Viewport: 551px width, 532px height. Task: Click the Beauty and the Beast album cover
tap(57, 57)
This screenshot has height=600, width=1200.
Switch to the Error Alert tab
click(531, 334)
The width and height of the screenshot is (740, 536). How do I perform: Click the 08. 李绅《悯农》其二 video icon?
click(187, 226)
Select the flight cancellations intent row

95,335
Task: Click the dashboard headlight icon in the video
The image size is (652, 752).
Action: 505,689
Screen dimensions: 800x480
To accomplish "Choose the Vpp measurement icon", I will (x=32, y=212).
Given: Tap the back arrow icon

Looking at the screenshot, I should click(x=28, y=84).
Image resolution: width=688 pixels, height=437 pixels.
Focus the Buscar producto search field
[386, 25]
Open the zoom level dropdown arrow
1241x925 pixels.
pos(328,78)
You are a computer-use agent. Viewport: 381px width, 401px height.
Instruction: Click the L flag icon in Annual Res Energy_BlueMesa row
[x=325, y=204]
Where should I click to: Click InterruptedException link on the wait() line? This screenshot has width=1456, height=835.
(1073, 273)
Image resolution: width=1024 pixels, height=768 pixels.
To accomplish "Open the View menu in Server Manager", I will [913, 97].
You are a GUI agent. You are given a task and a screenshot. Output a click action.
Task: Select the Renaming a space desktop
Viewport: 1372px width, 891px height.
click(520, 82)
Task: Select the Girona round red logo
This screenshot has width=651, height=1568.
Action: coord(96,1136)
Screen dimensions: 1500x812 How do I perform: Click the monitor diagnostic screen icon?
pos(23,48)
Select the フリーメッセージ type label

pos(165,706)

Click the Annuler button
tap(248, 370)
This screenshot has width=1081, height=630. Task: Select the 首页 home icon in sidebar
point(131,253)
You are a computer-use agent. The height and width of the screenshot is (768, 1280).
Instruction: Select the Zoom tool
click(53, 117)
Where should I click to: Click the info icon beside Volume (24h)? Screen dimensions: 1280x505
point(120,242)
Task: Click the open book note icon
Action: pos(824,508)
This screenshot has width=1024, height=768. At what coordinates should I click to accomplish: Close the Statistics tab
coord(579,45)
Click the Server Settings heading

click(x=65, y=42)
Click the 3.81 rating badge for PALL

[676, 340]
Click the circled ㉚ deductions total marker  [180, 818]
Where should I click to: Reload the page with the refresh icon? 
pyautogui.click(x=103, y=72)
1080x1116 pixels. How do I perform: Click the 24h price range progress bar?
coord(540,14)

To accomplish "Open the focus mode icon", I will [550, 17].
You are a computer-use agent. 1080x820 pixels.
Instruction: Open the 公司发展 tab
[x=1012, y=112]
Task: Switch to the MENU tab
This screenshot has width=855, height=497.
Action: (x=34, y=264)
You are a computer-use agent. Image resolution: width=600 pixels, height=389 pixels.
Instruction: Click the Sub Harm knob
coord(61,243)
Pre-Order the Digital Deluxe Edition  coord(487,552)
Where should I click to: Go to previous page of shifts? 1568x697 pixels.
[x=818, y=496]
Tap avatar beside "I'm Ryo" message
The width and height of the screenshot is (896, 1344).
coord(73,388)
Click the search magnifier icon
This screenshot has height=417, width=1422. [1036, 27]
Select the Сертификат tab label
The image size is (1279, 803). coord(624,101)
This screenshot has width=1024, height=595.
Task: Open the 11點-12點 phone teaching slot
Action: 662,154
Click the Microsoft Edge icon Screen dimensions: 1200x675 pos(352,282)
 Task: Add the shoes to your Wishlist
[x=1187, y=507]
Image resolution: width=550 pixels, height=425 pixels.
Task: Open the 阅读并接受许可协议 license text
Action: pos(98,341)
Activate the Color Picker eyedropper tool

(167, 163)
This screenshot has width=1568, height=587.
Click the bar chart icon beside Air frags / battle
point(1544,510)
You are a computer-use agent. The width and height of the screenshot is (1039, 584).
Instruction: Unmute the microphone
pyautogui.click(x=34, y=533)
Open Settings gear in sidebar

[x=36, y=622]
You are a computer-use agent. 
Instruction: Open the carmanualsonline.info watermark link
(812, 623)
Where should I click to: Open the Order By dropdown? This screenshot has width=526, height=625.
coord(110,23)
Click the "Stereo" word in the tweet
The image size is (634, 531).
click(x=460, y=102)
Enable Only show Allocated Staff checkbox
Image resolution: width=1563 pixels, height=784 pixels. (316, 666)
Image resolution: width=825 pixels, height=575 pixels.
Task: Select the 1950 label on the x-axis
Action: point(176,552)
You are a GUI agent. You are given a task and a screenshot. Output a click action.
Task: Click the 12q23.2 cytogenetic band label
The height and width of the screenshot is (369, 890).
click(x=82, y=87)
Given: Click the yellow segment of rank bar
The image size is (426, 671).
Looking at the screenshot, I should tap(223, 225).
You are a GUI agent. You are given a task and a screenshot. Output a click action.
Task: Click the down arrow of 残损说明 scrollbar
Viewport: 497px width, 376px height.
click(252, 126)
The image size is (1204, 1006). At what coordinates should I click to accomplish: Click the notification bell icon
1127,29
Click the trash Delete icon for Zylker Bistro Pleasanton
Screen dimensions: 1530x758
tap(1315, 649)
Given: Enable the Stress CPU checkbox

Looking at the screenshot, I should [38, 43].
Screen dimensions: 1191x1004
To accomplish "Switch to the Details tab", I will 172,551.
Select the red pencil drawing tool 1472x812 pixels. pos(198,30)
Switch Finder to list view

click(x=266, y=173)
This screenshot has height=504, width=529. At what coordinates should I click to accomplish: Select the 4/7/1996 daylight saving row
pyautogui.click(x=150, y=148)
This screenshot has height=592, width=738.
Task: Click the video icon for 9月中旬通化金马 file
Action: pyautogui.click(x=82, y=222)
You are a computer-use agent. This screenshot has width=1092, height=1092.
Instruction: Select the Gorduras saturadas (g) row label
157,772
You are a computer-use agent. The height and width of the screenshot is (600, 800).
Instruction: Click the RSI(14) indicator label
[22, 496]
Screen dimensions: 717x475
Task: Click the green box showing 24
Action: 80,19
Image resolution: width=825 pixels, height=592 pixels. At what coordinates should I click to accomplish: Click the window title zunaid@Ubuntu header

═══

* About this exercise *
For the listing above, give the number of lines that contain the string "will" and nothing else.

* Solved problem *
4